Repubblica 16.9.17
La provocazione di un dirigente di Bologna “Usate lo smartphone, lo dice pure la ministra”
Il decalogo alla rovescia del preside ai suoi liceali “Copiate e non studiate”
di Ilaria Venturi
BOLOGNA.
«Cari ragazzi, considerate sempre i vostri docenti come nemici,
copiate, evitate di fare i compiti a casa, tanto fior di pedagogisti vi
dicono che sono inutili». E usate lo
smartphone «durante le noiose
ore di lezione, persino la ministra Fedeli ha detto che è consentito».

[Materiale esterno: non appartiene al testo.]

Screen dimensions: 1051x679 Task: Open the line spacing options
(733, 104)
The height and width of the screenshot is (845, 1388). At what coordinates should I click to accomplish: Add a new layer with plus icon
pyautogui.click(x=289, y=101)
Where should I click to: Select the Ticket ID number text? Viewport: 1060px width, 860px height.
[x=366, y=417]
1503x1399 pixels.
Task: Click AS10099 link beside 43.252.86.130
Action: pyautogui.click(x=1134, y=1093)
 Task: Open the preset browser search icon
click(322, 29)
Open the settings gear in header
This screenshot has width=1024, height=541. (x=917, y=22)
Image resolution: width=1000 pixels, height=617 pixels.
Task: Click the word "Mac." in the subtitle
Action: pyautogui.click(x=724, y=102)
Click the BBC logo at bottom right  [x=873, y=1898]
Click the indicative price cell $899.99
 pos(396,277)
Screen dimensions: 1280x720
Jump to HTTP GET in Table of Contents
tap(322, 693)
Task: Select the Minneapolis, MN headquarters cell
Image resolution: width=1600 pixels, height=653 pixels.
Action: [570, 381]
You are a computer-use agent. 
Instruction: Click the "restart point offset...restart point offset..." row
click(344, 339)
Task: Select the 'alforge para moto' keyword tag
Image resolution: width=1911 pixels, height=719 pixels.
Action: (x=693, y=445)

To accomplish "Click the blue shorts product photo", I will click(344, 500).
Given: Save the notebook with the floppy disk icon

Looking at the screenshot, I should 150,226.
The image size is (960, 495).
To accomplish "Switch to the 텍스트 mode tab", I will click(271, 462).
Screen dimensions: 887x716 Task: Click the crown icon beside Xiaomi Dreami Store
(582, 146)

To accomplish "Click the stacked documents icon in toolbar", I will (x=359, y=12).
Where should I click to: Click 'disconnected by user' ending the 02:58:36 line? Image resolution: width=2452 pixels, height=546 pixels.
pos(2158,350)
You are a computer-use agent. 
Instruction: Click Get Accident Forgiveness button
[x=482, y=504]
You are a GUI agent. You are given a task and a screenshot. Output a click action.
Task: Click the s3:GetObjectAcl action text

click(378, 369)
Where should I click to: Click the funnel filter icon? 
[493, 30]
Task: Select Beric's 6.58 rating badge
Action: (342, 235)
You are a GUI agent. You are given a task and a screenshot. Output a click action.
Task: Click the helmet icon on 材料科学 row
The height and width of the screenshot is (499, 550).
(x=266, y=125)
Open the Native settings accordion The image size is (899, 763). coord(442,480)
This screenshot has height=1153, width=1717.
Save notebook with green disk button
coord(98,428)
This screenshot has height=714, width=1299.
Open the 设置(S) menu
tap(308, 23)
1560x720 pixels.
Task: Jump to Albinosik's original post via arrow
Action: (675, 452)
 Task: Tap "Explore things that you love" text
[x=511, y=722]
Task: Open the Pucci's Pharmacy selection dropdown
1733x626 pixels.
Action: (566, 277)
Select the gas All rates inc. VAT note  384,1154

Non sono battute stampate sui diari più irriverenti, né scherzosi
suggerimenti che viaggiano sui social. Sono i consigli di un preside ai
suoi studenti all’avvio delle lezioni. Consigli al contrario,
ovviamente.
È Maurizio Lazzarini, dirigente del liceo scientifico
Fermi di Bologna, a proporre una nuova provocazione. L’anno scorso aveva
tirato le orecchie ai genitori dettando loro dieci mosse per mettere ko
la scuola. Un escamotage letterario per sollevare il problema del
rapporto sempre più conflittuale con le famiglie. Quest’anno si rivolge
agli studenti con un nuovo decalogo alla rovescia e la stessa ironia. Ma
un’avvertenza: «Se lo seguirete non farete fallire la scuola». Sarà
peggio: «Fallirete voi».
La chiave è la stessa e ruota intorno
all’idea di una scuola vissuta come un campo di battaglia. Padri e madri
contro i presidi. I loro figli contro i prof. Su tutto: voti, troppi o
pochi compiti, bocciature. «Ma se questo è l’atteggiamento sono i
ragazzi a farne le spese, più che la scuola. Per questo ho pensato
stavolta di rivolgermi a loro», osserva. Ieri Lazzarini ha consegnato
alle sue “matricole” la Costituzione e insieme ha anticipato,
recitandole davanti a 320 facce adolescenti e attonite, le dieci mosse,
postate poi nel sito del liceo per tutti i 1500 studenti, per vivere
l’esperienza tra i banchi. Sottintendendo, in modo sbagliato. Abituato
al rapporto stretto coi suoi ragazzi, tanto che dà a tutti il suo numero
di cellulare, Lazzarini ha così voluto scuoterli. «Il primo punto li
riassume tutti: considerare i prof come nemici. La parola è forte, ma
volevo farmi capire: siamo una comunità. Non devono esistere
controparti». Sulla valutazione si consumano i maggiori scontri. «Non
accettate voti e consegne, trattate fino allo sfinimento o vostro o dei
prof», è allora l’altro consiglio che il preside dà. Per poi spiegare:
«Chiedere ragione di un voto è un loro diritto, ma il voto non è frutto
di una negoziazione sindacale. Invece i ragazzi conoscono benissimo la
pragmatica della comunicazione, vanno continuamente alla trattativa e
con qualche insegnante funziona pure». Sempre al contrario, viene
suggerito dunque di «togliere valore al registro elettronico», di
«evitare il più possibile i colloqui dei genitori coi prof, tanto si sa,
non si capiscono ». Il capitolo studio tocca polemiche recenti. I
compiti a casa: «Tutt’al più copiateli la mattina stessa». In realtà
l’argomento è serio: «Da maestro alla primaria non ho mai dato compiti,
ma al liceo la rielaborazione individuale è necessaria». Con garbo
istituzionale, Lazzarini ironizza sullo sdoganamento dei cellulari in
classe: «Devono essere i docenti a decidere se e come usarli». Il resto
va a colpire antichi vizi: ritardi («la scuola è lunga, prendetevela con
comodo»), scopiazzature («durante le verifiche copiate le risposte») e
il ridursi all’ultimo («studiate solo il giorno prima delle verifiche,
se poi non siete pronti state a casa»). Il consiglio numero dieci ha
strappato applausi: «Quando non sapete più cosa dire, urlate: vado dal
preside!». Lazzarini sospira: «Magari coi ragazzi funziona». Invece come
è andata a finire coi genitori? No comment, scatta una risata.